# Rotation rate of Mercury vs. a day on Mercury

In the latest episode of Last Week Tonight (June 3rd), John Oliver says a day on Mercury is 1,407 earth hours (58 days and 15 hours), which is correct.

Neil D. Tyson says

The time you gave is the rotation rate of Mercury. That's not the same thing as a day. A day on Mercury would be from sunrise to sunrise. And on Mercury that lasts three times longer than the number (1,407 earth hours) than the number you just gave.

I know it's a comedy show, but isn't rotation rate and a day the same? I don't see how John Oliver is actually wrong. Earth rotates once every 23 hours, 56 minutes and 4.09053 seconds, the approx. time in a day.

# # #

### Tasks to carry out
• 1. Please convert the records from the line with "Change aggregation using the Sum dropdown" up to and including the line with "pos(60,188)" into a Markdown table with the columns Row and Line, giving each row a number and leaving out blank lines.
• 2. Carry on the post about Mercury's rotation rate and day length from the point where it ends.
The text above has no connection to the records.

# # #

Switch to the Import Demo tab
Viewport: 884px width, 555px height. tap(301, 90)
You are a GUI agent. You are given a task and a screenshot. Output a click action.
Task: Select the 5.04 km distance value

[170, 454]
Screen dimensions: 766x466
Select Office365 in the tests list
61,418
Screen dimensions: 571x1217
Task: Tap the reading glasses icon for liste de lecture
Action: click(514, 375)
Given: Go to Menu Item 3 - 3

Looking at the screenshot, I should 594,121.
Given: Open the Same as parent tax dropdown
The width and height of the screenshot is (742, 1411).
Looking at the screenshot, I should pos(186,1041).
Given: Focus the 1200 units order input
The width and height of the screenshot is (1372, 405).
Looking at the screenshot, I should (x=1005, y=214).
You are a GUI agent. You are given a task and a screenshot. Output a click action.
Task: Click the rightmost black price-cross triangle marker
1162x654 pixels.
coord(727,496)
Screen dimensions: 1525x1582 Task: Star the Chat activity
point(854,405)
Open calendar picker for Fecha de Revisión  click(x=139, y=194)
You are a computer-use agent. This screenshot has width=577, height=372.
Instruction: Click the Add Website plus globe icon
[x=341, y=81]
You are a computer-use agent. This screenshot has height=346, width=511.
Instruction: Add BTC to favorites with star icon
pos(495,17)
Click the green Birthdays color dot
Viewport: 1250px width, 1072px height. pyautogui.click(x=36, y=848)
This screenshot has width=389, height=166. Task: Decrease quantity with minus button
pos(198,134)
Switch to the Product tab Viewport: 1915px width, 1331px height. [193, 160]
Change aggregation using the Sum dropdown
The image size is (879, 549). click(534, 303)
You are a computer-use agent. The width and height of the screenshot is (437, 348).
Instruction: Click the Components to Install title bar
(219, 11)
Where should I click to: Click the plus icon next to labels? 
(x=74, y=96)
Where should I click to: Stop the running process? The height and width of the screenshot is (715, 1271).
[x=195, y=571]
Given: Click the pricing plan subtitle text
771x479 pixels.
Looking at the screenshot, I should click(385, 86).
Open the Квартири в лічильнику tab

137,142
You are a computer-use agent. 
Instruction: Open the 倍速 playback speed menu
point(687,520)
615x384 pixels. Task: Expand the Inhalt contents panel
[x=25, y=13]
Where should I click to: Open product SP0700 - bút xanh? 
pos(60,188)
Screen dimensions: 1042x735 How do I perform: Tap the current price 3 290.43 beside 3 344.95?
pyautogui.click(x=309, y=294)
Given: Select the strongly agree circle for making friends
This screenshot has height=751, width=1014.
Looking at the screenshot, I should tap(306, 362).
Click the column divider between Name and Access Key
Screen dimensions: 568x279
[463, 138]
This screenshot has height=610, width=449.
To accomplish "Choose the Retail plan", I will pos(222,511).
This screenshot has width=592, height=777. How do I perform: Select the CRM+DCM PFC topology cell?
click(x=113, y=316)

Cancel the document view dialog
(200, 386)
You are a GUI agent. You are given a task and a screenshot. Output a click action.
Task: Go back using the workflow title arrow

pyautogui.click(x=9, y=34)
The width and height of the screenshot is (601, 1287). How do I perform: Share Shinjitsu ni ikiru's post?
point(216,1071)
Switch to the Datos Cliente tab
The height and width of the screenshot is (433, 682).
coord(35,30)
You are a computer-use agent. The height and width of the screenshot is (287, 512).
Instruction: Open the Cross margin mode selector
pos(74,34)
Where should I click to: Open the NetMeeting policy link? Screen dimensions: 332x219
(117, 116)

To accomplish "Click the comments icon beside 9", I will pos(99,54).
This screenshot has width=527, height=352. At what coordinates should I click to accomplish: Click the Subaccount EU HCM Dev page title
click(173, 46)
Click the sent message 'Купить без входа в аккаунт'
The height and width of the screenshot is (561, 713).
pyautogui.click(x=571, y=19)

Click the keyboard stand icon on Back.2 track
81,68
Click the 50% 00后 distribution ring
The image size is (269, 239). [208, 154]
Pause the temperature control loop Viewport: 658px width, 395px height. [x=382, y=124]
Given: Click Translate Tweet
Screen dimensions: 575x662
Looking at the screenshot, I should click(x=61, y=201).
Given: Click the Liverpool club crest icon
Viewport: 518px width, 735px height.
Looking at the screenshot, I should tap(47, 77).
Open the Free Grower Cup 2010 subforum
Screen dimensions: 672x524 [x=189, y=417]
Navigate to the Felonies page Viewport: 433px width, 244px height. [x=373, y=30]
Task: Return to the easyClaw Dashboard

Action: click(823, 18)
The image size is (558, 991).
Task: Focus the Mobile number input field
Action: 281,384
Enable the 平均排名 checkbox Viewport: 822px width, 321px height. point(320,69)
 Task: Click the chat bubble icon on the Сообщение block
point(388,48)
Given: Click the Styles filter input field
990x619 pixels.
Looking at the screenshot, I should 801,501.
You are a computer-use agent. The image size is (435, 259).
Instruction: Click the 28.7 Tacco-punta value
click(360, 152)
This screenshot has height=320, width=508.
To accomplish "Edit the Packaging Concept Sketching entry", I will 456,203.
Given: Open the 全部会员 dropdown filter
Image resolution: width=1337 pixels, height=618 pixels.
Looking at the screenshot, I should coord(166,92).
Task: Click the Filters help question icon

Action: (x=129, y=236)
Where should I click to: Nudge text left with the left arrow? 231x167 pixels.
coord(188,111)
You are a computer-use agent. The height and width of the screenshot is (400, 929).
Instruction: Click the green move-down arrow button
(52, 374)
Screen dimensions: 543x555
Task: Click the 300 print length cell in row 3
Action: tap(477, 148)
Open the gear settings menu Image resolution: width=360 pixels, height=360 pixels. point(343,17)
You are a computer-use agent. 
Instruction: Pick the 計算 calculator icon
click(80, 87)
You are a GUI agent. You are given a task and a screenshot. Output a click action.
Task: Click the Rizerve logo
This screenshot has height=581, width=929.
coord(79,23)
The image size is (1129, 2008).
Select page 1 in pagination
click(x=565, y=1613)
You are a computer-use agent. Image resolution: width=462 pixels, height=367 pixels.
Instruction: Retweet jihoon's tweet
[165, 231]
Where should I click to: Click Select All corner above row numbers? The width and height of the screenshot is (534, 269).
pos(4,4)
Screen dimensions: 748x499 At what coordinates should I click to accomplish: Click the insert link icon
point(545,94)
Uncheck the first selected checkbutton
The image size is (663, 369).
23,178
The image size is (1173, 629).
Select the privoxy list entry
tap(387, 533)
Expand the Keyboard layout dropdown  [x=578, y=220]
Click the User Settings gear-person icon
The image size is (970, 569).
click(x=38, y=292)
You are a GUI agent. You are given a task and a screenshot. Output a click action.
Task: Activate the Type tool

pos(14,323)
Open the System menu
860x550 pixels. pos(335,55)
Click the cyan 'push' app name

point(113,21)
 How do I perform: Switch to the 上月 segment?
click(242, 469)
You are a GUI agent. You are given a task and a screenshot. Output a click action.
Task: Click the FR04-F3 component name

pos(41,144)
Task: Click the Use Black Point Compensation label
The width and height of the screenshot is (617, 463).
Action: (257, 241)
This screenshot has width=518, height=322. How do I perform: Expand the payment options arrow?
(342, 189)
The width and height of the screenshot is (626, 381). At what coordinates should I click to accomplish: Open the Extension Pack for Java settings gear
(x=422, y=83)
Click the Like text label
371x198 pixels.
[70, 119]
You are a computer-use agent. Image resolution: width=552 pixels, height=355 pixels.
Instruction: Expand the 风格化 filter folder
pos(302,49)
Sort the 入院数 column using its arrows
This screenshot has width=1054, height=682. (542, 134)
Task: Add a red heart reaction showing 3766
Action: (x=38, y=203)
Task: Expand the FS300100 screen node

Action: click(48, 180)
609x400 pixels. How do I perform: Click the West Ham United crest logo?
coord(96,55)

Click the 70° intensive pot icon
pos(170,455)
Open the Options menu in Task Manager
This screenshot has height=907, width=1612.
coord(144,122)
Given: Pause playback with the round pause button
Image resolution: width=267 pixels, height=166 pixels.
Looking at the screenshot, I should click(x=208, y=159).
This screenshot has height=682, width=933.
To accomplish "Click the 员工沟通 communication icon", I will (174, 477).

# # #

### Outputs for the tasks
• 1.
| Row | Line |
|---|---|
| 1 | Change aggregation using the Sum dropdown |
| 2 | The image size is (879, 549). click(534, 303) |
| 3 | You are a computer-use agent. The width and height of the screenshot is (437, 348). |
| 4 | Instruction: Click the Components to Install title bar |
| 5 | (219, 11) |
| 6 | Where should I click to: Click the plus icon next to labels?  |
| 7 | (x=74, y=96) |
| 8 | Where should I click to: Stop the running process? The height and width of the screenshot is (715, 1271). |
| 9 | [x=195, y=571] |
| 10 | Given: Click the pricing plan subtitle text |
| 11 | 771x479 pixels. |
| 12 | Looking at the screenshot, I should click(385, 86). |
| 13 | Open the Квартири в лічильнику tab |
| 14 | 137,142 |
| 15 | You are a computer-use agent.  |
| 16 | Instruction: Open the 倍速 playback speed menu |
| 17 | point(687,520) |
| 18 | 615x384 pixels. Task: Expand the Inhalt contents panel |
| 19 | [x=25, y=13] |
| 20 | Where should I click to: Open product SP0700 - bút xanh?  |
| 21 | pos(60,188) |

• 2.
• Hint: take those missing four minutes and multiply them by 365, and see what you get. – Emilio Pisanty Jun 4 '18 at 5:42
• 1460 is what I get – Growler Jun 4 '18 at 5:44
• Moon rotation period is 27.321 days. How often earthrise happens on its far side? – OON Jun 4 '18 at 6:55
• ... and 1460 minutes is, in hours... – Emilio Pisanty Jun 4 '18 at 7:09
• 24.33 hours. Why multiply by days in a year though? – Growler Jun 4 '18 at 13:09

The rotation period is defined in the inertial reference frame (with respect to the "fixed stars") However in addition to this rotation the planet is orbiting. This makes the day slower than the rotation period. If we neglect the eccentricity and the axial tilt the day length can be written as, $$\frac{1}{T_{day}}=\frac{1}{T_{rot}}-\frac{1}{T_{orb}}$$ The extreme case would be $T_{rot}=T_{orb}$ when the planet is always turned with the same side to the parent body. From the pov of the observer on such a planet the star will always be in the same spot in the sky, without any day-night changes. The example is the Moon with Earth being the parent body. We also expect exoplanets in the habitable zone of the red dwarves to be tidally locked to those stars and experiencing the same synchronicity.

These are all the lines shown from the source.